As shown in Figures 1a and 1b, in Specimen I with higher content of pebble gravel with sizes <20 mm, the hydraulic fracture morphology is dominated by the single-wing fracture along the horizontal maximum principal stress, with fracture propagation tendency along the interface between gravel and sandstone, but the gravel has little influence on the global fracture morphology, which is due to small gravel size. The result of numerical simulation in Figure 2 (Specimen I) shows that though the fracture deflects locally after encountering the gravel, the fracture generally propagates along the maximum horizontal geostress, forming the relatively straight fracture plane.
Fig. 1. Result of physical simulation carried by Ma et al. |
Fig. 2. Result of validating the software simulation. |
In Specimen II with higher content of gravel with sizes between 40 and 100 mm (Figs. 1c and 1d), the fluids are injected where the gravel is located, and the result of fracturing is shown in Figure 1d. Compared with Specimen I, Specimen II has more complex fracture propagation morphology, forming a series of fracturing morphologies such as fracture reorientation and branched fractures, which is affected by large-size gravel. The fracture propagation trajectory in the numerical simulation is shown in Figure 2. Specimen II displays more complex morphology than Specimen I, and after encountering the large-size gravel, the branched fractures are generated inside the gravel, forming complex fracture morphologies, such as deflection penetrating the gravel, and propagation around the gravel.

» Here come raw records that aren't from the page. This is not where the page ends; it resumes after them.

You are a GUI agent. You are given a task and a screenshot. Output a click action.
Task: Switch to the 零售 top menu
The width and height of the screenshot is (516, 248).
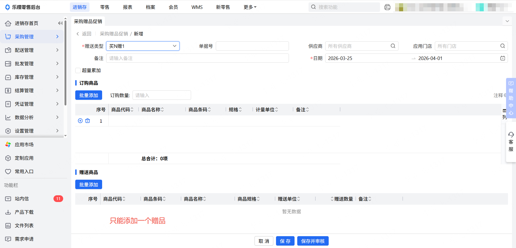105,7
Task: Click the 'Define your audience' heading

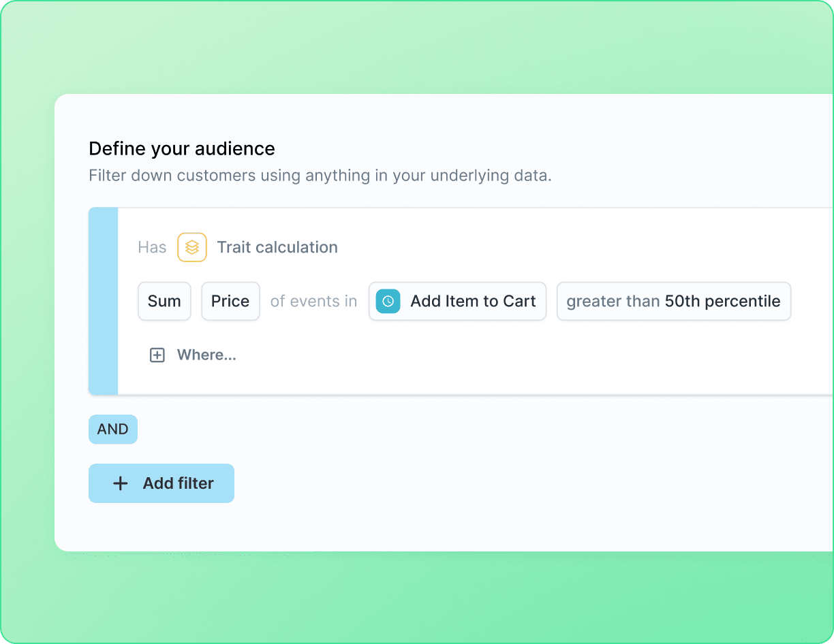Action: [182, 148]
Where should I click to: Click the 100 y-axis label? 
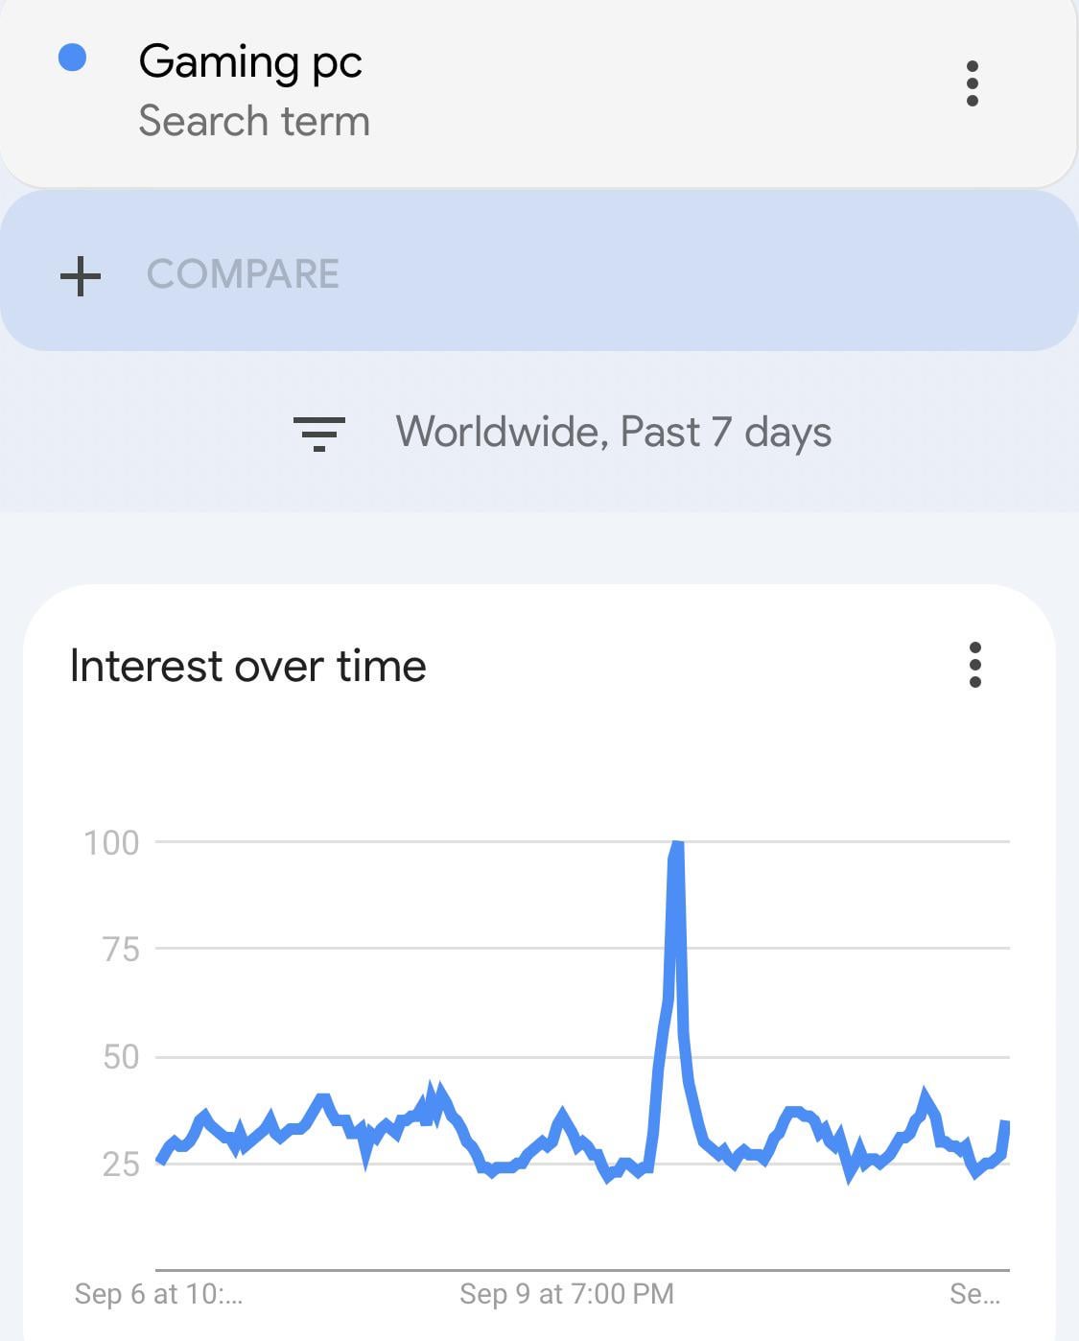pos(111,843)
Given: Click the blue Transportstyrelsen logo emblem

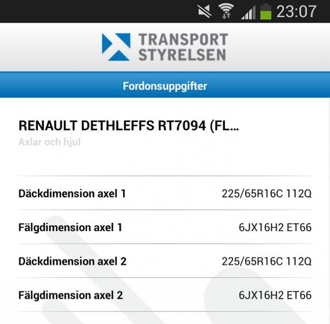Looking at the screenshot, I should click(x=116, y=47).
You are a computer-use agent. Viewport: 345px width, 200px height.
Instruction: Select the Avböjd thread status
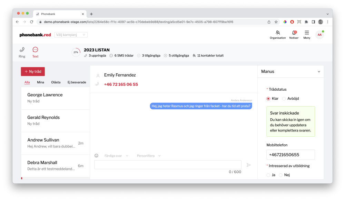284,99
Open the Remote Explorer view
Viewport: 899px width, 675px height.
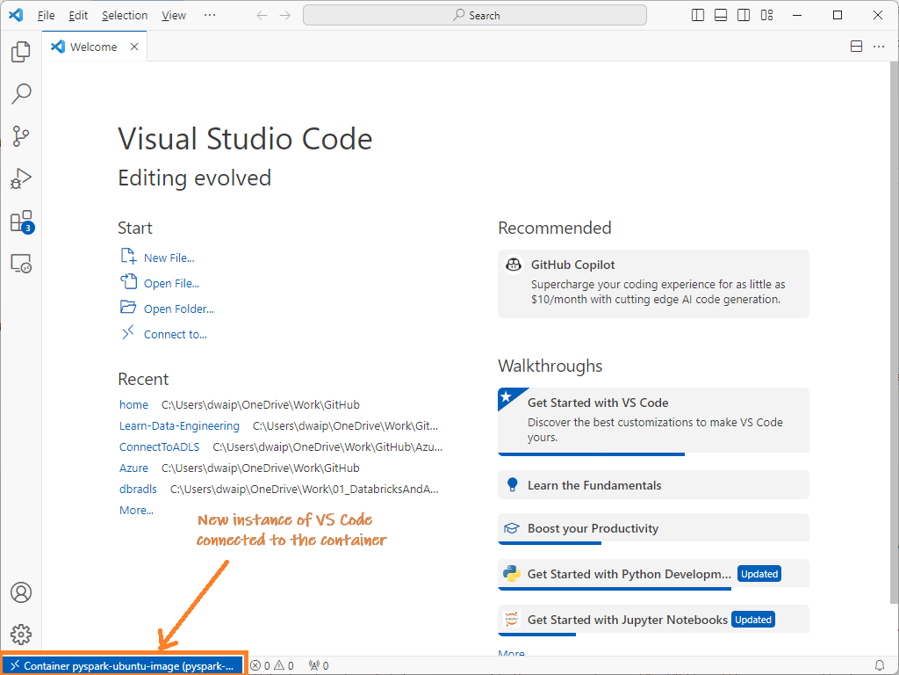coord(21,264)
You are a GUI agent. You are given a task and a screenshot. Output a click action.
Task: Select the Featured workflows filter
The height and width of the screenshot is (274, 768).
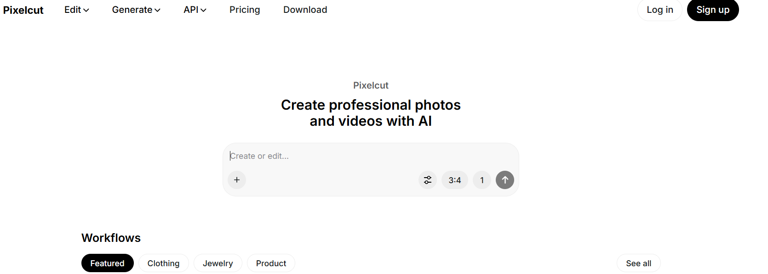[107, 263]
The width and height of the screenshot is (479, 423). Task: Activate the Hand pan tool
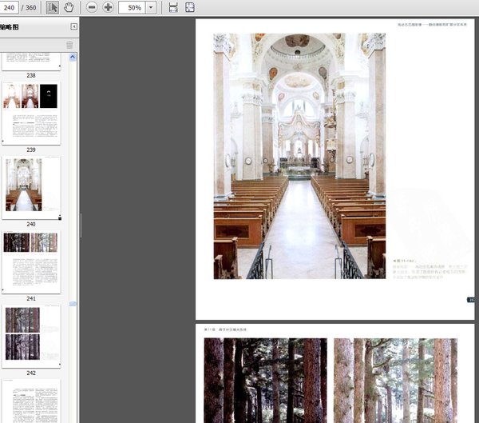click(69, 7)
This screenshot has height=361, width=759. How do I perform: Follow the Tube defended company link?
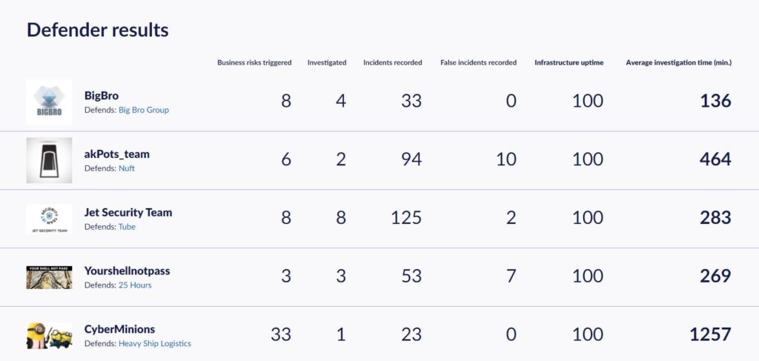(x=127, y=227)
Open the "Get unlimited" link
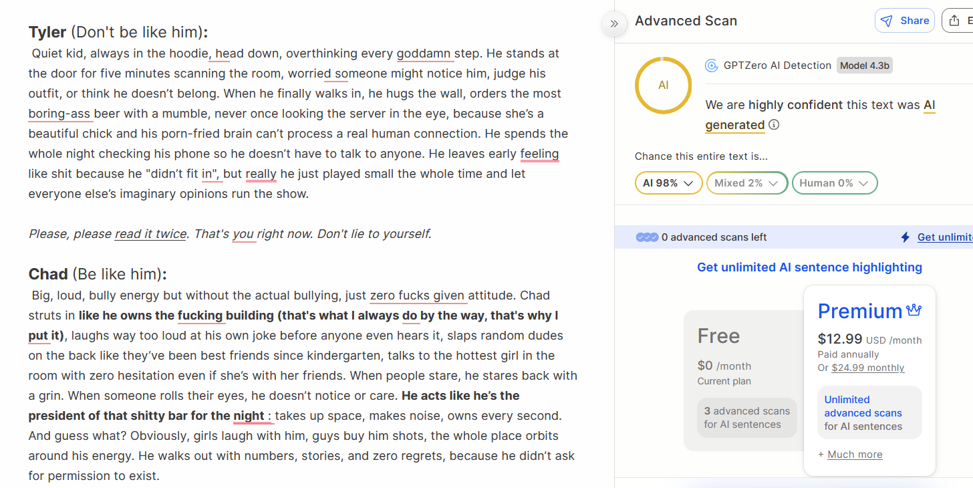This screenshot has width=973, height=488. pos(944,237)

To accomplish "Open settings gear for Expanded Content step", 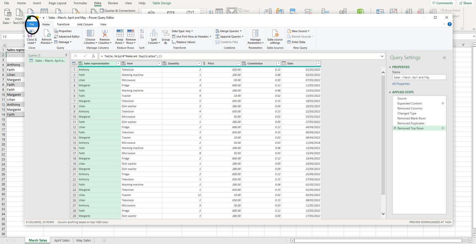I will click(x=443, y=103).
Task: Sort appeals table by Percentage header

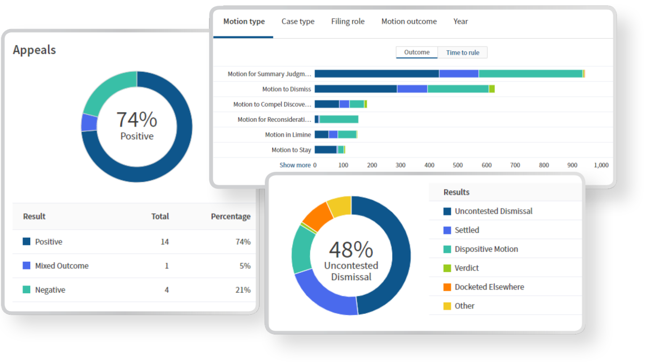Action: [230, 216]

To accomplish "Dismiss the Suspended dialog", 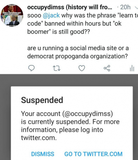I will (x=43, y=154).
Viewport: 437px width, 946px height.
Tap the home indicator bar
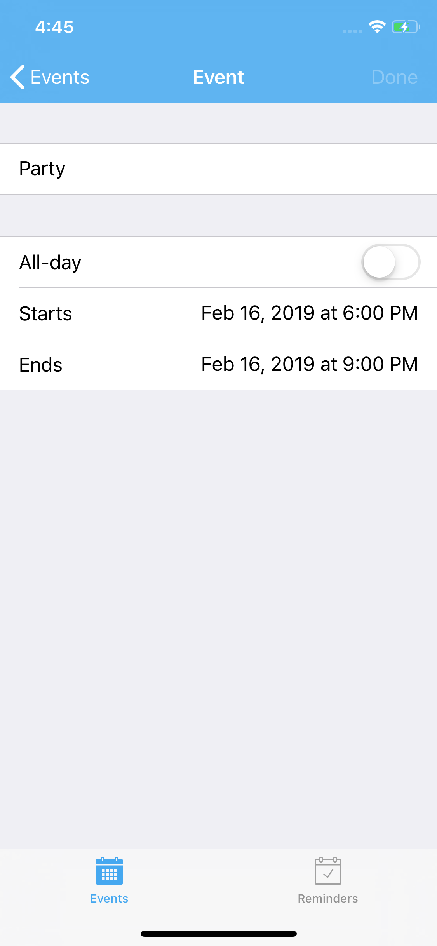coord(218,934)
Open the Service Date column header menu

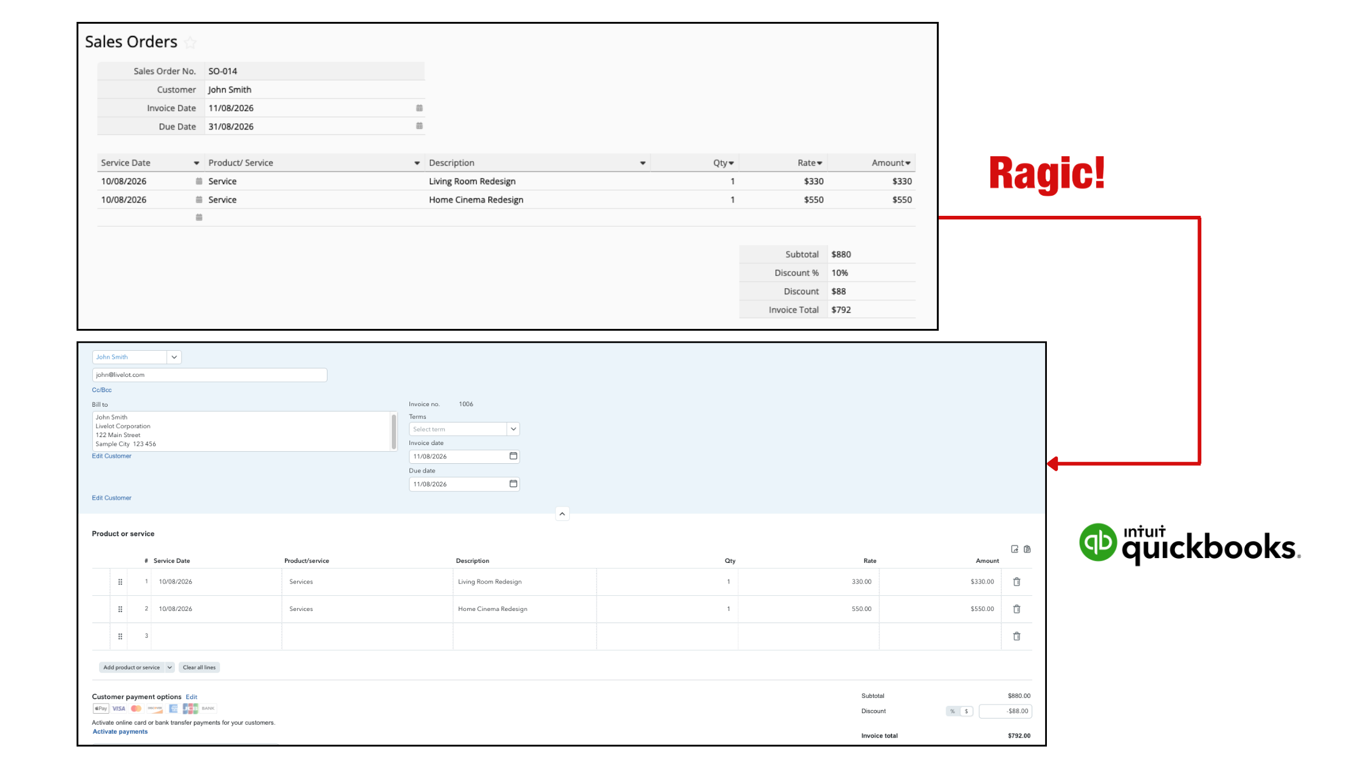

Comparison shows that the fracture propagation from the result of numerical simulation is basically consistent with that of physical simulation not only in terms of fracture global propagation morphology but also in concrete details, e.g., propagation of fracture encountering gravel (penetrating gravel, propagation around gravel, and attraction of gravel to the fracture) is displayed similarly in both simulations. Thus, the numerical model has higher reliability, and it is applicable in the simulation of hydraulic fracture propagation morphology in the glutenite reservoirs.
4 Results and analysis
The schematic of the simulating model is shown in Figure 3. Both the X and Y direction of the model is of the length of 2 m, where the X direction is the horizontal minimum stress direction, and the Y direction is the horizontal maximum stress direction. The basic model uses a perforation density of 16 perforations per meter, and to minimize the effect of the boundary effect, the perforations were placed symmetrically in the middle of the model. The gravel size is 40–100 mm, evenly distributed in the model. The basic model parameters are mainly derived from logging and core analysis of glutenite reservoirs in Yong’an block of Shengli Oilfield, as partly shown in Table 2. Other mechanical parameters of matrix and gravel used in the simulation are the same as those in the core experiments, as shown in Table 1.
Fig. 3. Schematic of the numerical model for horizontal well fracturing. |
Mechanical properties and injection parameter of the basic model.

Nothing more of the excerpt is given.